■ EXERCISE PROMPT ■
What you should write out is every line from the one containing "Click the zoom" to the end of the data, exactly and with nothing else.

■ EXERCISE DATA ■
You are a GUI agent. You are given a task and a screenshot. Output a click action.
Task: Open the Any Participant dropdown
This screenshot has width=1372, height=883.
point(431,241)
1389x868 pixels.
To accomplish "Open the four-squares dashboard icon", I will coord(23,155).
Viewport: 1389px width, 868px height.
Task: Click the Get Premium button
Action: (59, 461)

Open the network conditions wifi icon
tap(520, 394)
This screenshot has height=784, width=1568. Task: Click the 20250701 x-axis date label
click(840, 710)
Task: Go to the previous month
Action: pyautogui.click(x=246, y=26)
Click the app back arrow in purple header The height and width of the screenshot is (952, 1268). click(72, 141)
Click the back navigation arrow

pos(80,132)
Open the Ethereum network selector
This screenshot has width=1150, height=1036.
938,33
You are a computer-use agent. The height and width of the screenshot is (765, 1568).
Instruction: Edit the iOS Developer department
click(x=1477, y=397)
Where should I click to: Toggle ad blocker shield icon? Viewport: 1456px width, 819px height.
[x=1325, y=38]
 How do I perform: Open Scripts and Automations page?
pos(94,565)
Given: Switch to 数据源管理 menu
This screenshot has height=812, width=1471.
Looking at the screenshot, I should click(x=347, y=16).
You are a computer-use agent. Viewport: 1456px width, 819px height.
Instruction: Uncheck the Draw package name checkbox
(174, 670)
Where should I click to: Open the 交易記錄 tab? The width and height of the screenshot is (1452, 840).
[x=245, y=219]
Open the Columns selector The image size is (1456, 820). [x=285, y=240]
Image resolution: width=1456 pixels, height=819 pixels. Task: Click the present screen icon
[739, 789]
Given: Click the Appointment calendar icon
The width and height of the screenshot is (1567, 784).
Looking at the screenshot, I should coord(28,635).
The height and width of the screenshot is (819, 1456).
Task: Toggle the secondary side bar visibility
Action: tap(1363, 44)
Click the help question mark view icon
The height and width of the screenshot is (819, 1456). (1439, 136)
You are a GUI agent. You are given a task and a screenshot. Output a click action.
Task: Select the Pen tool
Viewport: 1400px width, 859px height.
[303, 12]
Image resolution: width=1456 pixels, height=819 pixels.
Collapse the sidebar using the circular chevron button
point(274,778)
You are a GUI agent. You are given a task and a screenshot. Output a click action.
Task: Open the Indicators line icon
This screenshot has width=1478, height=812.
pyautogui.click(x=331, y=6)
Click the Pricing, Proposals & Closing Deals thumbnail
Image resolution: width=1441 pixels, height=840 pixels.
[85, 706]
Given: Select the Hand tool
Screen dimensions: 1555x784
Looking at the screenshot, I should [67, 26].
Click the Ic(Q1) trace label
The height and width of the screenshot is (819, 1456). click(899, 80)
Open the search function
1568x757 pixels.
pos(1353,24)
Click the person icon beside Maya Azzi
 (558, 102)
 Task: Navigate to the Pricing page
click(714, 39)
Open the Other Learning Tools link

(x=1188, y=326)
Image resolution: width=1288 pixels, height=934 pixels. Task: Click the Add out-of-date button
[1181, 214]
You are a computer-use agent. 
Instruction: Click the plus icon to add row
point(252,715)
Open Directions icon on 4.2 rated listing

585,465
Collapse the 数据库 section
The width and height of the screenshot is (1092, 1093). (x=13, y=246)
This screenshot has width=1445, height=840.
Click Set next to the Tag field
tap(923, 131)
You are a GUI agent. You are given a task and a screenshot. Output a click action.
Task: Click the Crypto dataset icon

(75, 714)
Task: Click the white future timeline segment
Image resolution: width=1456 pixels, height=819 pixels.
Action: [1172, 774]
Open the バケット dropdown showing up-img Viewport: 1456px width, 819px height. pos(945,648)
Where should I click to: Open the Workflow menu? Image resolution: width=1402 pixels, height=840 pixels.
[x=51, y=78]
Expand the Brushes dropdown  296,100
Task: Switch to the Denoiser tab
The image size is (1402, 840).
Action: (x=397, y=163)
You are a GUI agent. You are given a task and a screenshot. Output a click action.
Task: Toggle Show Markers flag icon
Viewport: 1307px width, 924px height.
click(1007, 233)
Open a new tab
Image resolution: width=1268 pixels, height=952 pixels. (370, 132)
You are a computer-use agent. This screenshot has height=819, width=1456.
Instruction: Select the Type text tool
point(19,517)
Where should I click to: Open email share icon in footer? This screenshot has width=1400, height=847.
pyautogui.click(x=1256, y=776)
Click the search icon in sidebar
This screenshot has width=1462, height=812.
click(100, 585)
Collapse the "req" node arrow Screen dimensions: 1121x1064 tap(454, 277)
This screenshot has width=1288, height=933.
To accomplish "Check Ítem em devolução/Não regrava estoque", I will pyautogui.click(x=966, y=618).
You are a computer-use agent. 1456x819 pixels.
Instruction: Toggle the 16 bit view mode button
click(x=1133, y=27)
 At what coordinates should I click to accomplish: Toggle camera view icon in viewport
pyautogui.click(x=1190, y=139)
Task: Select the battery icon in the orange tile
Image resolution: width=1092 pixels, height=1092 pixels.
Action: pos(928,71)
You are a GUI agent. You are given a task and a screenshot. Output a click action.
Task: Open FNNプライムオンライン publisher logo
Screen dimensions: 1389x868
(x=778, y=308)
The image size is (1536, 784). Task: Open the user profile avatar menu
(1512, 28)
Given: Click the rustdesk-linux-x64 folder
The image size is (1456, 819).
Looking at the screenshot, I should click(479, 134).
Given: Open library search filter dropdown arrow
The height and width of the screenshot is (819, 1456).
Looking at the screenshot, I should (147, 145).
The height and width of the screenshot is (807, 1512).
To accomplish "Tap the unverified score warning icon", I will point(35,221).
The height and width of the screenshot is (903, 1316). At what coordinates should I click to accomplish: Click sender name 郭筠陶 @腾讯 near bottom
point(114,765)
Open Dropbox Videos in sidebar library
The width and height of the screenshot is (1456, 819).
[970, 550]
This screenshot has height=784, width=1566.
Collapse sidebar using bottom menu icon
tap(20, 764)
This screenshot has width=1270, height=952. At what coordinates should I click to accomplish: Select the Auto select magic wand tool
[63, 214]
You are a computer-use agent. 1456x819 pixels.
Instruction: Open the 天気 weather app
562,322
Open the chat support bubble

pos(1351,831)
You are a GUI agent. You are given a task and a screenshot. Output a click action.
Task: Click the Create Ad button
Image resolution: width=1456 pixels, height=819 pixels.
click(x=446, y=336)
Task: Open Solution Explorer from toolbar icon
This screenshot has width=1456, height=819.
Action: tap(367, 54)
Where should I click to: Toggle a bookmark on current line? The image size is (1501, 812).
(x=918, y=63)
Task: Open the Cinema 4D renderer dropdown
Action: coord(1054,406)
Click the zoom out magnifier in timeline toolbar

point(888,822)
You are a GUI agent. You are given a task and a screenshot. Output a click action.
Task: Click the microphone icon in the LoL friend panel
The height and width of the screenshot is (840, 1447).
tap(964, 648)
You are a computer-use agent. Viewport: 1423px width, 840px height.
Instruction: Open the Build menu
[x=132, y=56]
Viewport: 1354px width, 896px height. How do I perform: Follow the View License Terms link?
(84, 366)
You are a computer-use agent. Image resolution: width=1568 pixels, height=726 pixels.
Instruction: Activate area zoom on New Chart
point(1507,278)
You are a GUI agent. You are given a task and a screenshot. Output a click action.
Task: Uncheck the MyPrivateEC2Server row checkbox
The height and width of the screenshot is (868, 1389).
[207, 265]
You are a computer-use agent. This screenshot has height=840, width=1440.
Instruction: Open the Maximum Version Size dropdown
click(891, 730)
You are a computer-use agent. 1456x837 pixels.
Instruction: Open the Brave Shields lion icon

■ YOUR SOLUTION ■
Click the zoom out magnifier in timeline toolbar

point(888,822)
You are a GUI agent. You are given a task and a screenshot. Output a click action.
Task: Click the microphone icon in the LoL friend panel
The height and width of the screenshot is (840, 1447).
tap(964, 648)
You are a computer-use agent. Viewport: 1423px width, 840px height.
Instruction: Open the Build menu
[x=132, y=56]
Viewport: 1354px width, 896px height. How do I perform: Follow the View License Terms link?
(84, 366)
You are a computer-use agent. Image resolution: width=1568 pixels, height=726 pixels.
Instruction: Activate area zoom on New Chart
point(1507,278)
You are a GUI agent. You are given a task and a screenshot. Output a click action.
Task: Uncheck the MyPrivateEC2Server row checkbox
The height and width of the screenshot is (868, 1389).
[207, 265]
You are a computer-use agent. This screenshot has height=840, width=1440.
Instruction: Open the Maximum Version Size dropdown
click(891, 730)
You are a computer-use agent. 1456x837 pixels.
Instruction: Open the Brave Shields lion icon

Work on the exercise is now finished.